Important from Kansas

    Source citation
    “Important from Kansas,” New York Times, 3 November 1857, p. 4.
    Newspaper: Publication
    New York Times
    Newspaper: Headline
    Important from Kansas
    Newspaper: Page(s)
    4
    Type
    Newspaper
    Date Certainty
    Exact
    Transcriber
    Wes McCoy
    Transcription date
    The following text is presented here in complete form, as true to the original written document as possible. Spelling and other typographical errors have been preserved as in the original.
    Important from Kansas,

    More Fraudulent Returns Rejected – Second Proclamaiton from Governor Walker and Secretary Stanton,

    Vote of the Territory- The Constitutional Convention

    From the Lecompton National Democrat, Oct. 22.

    Proclamation to the People of Kansas.
    Lecompton, Oct. 22, 1857

    Since our Proclamation on the 19th inst., rejecting the so-called election returns from the Oxford Precinct in Johnson County, another very similar case has been presented for our official action. It is that of pretended returns from three precincts of McGee County, in this Territory, containing an aggregate of more than twelve hundred votes. This county is located in the extreme southeastern portion of Kansas, is constituted form the lands of the Cherokee Indians which are not yet open to preemption or settlement, and is consequently one of the most sparsely populated counties on the Territory, containing less than one hundred qualified voters, and giving last June but fourteen votes for Delegates to the Constitutional Convention.

    Indeed, all persons actually conversant with the number of the population of the county, treat with derision the large vote pretended to have been given there. Our information also excludes the idea that there was any incursion of voters from the neighboring State of Missouri, whose people do not seem to have interfered with the recent election. It is, then, quite evident that no such vote as is presented in these pretended returns was given at the late election in this county.

    It is not, however, on the grounds above stated that we reject these pretended returns; but feeling confident that no such vote was given, or even one-tenth part of it, we are induced by such considerations to give these alleged returns the most rigid scrutiny, in order to ascertain whether they are genuine, legal and valid.

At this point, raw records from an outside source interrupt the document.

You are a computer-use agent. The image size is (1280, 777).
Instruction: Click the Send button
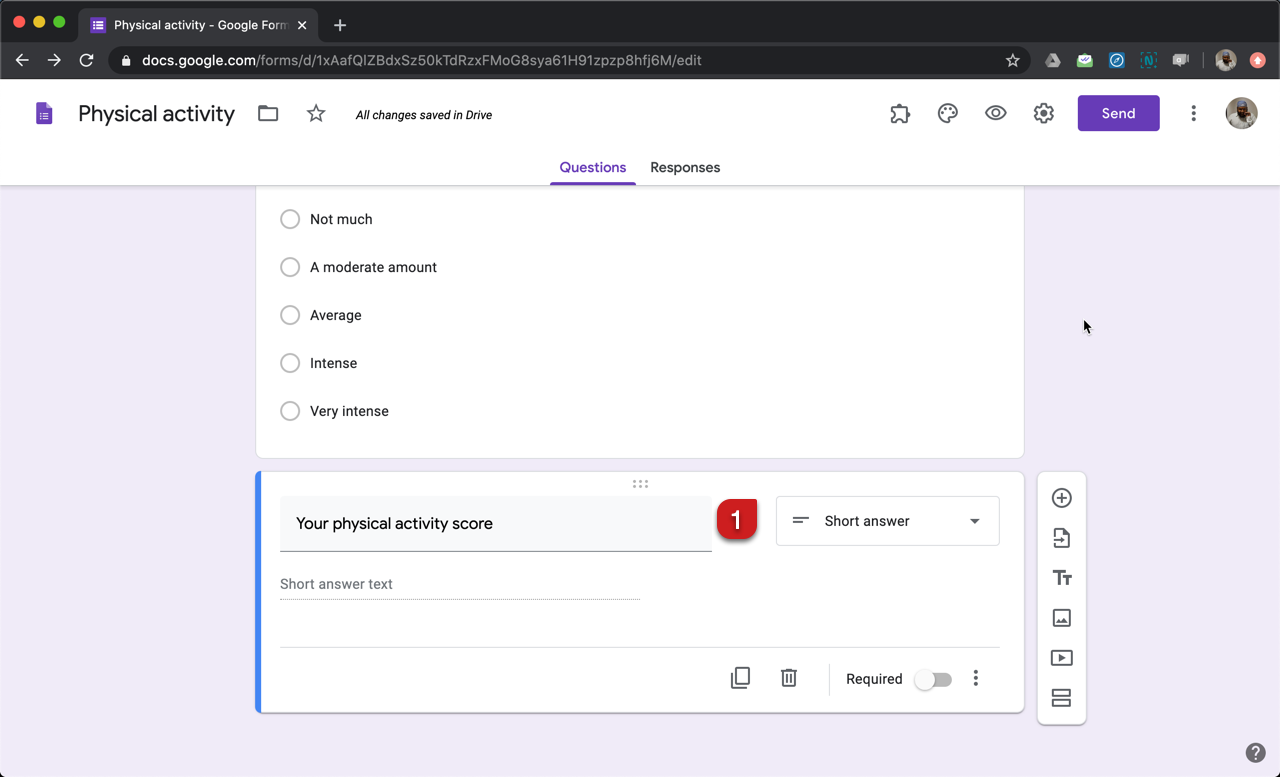pyautogui.click(x=1118, y=113)

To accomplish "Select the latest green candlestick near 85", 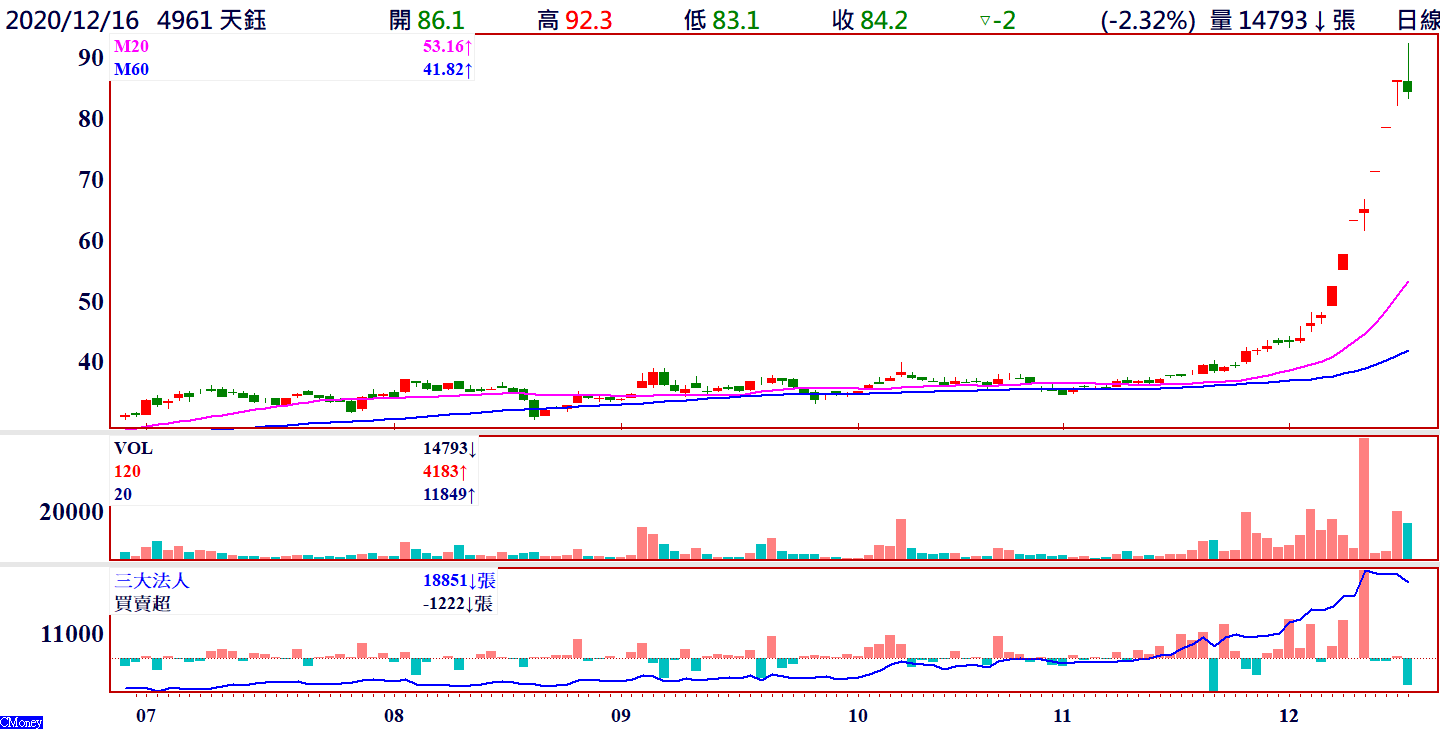I will (x=1407, y=87).
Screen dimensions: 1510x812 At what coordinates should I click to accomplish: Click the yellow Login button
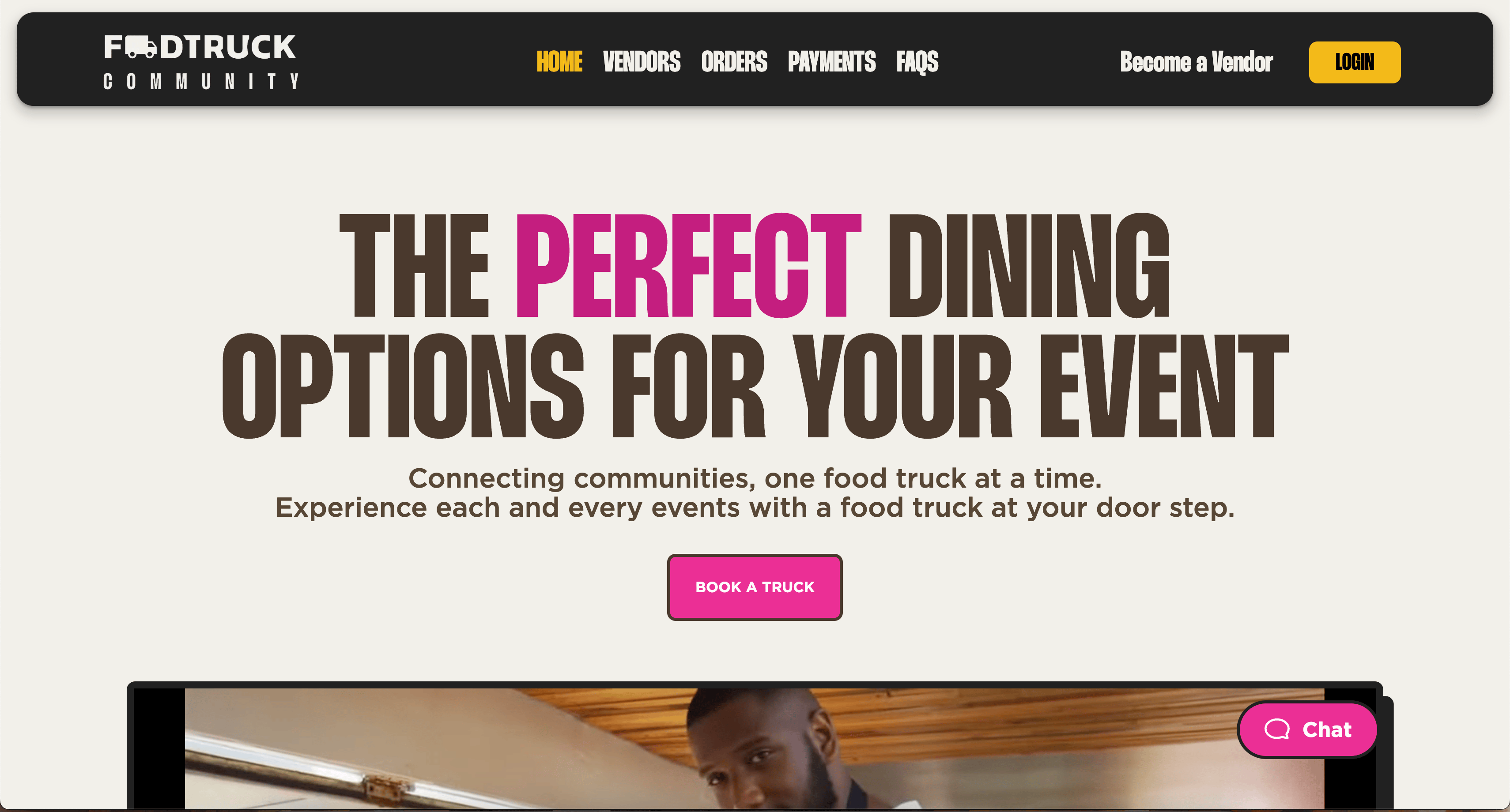pyautogui.click(x=1355, y=62)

    From intrinsic evidence on the face of these papers, we are convinced they are not genuine, but simulated and fictitious. Besides, they present no evidence that the oath, required by our statutes, was administered to the clerks or judges of the election, to secure from each and all of them the “impartial discharge of their duties according to law.”

    But in addition to these grounds of decision against the legality and validity of these pretended returns, there is yet a more conclusive reason which constrains us not to count them. While the names of the voters, and of candidates, all appear to be entered on the lists, not one of the offices is mentioned for which the candidates respectively were intended to be designated. We cannot determine, therefore, from the face of these papers, for what office any one of the candidates was supported. The uniformity in this particular of these pretended returns from three separate and distant precincts, especially as the forms are made up in the same handwriting, nor (with certain exceptions which only add force to the argument) on the same kind of paper, renders with other circumstances conclusive to our minds the conviction, that they are, as above stated, fictitious and simulated. It is most extraordinary also, that not a single vote appears to have been given for any county officers.

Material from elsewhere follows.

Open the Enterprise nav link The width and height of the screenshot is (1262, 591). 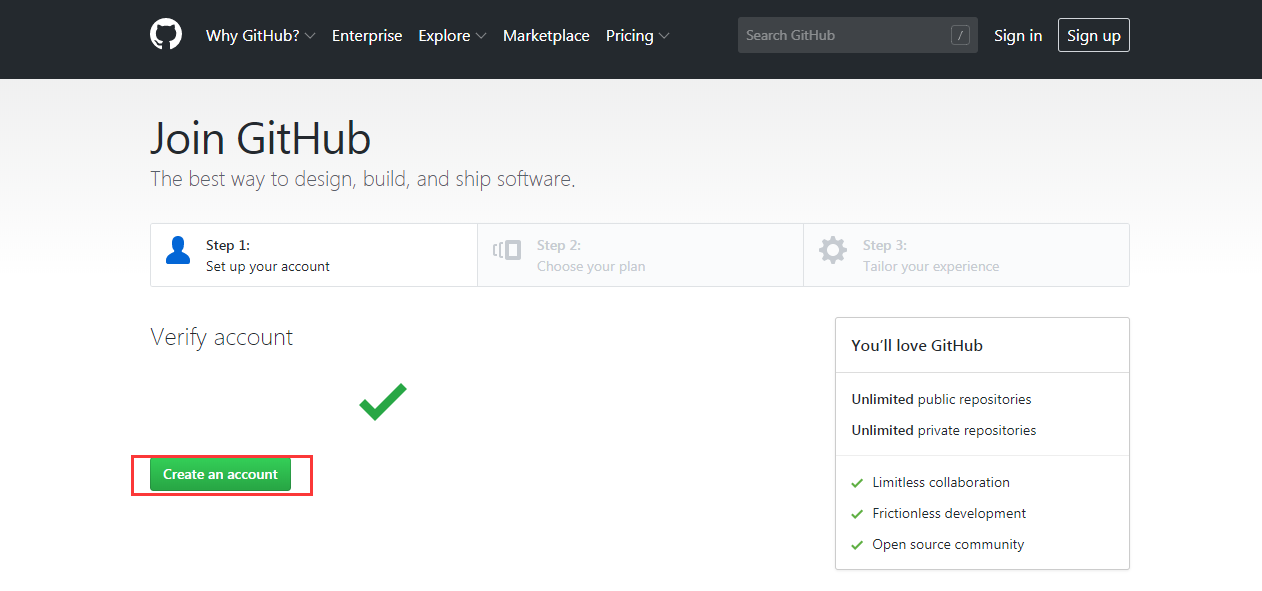tap(367, 36)
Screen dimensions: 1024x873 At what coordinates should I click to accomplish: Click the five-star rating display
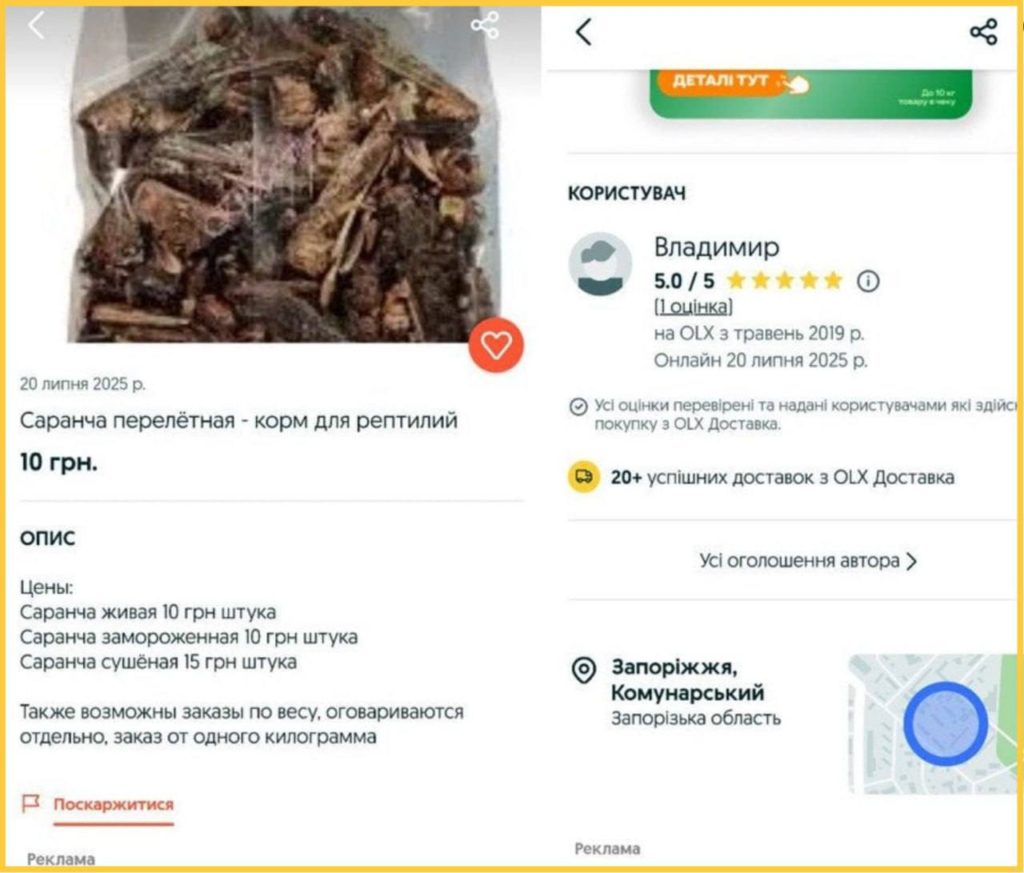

    In rejecting these papers, we do not go behind the returns, because no legal or valid returns were made. Neither in the former instance, nor in this, have we claimed the power to judge of the qualifications of voters, and to exclude votes deemed to be illegal. What constitutes a return, is defined by the Territorial statues; and to reject a paper as spurious or fictitious, or because, in points of vital importance, it deviates form the requisitions of the law, and therefore is not a return, in legal parlance, is not going behind the returns, as we have been unjustly charged with doing.

    If these papers, (like those from the Oxford precinct,) would increase, by nearly twelve hundred, the apparent vote for the candidates of our party, although the offices are not named, our obligation is none the less paramount to reject them as we now do, as spurious and illegal. An election secured through our sanction, by frauds so monstrous, would be more fatal to our party than any defect, however disastrous. We deem it our duty to state that according to our information, some, if not all the candidates, who, it was supposed might claim their election by these frauds, have refused to accept any advantage under them.

    These disreputable attempts to destroy the elective franchise, and all popular government which is based upon it, and to subject us to the responsibility of rejecting such papers, or rendering ourselves accomplices in the fraud, by giving it our endorsement and sanction, will meet, we doubt not, the serious reprehension of honest men of all parties in this Territory by these enormous frauds has rendered imperative upon us, in this public official manner, to make known our decision in regard to them, believing that a just and impartial course of action on our part will serve to restore peace and harmony to an agitated and distracted people.

    If instead of relying upon these papers themselves as authentic returns, it is sought to deny the fact that the results are spurious and simulated, we cannot doubt that Congress, upon the question of admitting the delegate, would, by an appropriate Committee of one or both houses dispatched to this Territory, and clothed with the authority to send for persons and papers, inquire fully onto these transactions, in order that the perpetrators of such enormities, and all their accomplices and confederates may be exposed and punished. In the meantime, we shall cause to be published at an early day, a complete list of the names of these pretended voters, that the people of this Territory, and especially of the localities in which these frauds were perpetrated, may visit them with appropriate condemnation. As these pretended voters are alleged to have come in large bodies from Missouri, under claim of settlements in the Indian reservations, and as we have ascertained that this allegation is unfounded in fact, we deem it a duty to the people of Missouri, in order to prevent unjust prejudice against them in this Territory, and throughout the Union, with all its evil consequences, to give them the means, by publishing these lists of fictitious names, to exonerate themselves from such unfounded accusations.

    R. J. Walker
    Governor of Kansas Territory.
    Fred P. Stanton, Secretary

    Returns of the Election- Vote for Delegate

    Below we publish the returns of the election, as far as received, with the addition of Leavenworth County, the whole which vote has not been received at the Secretary’s office.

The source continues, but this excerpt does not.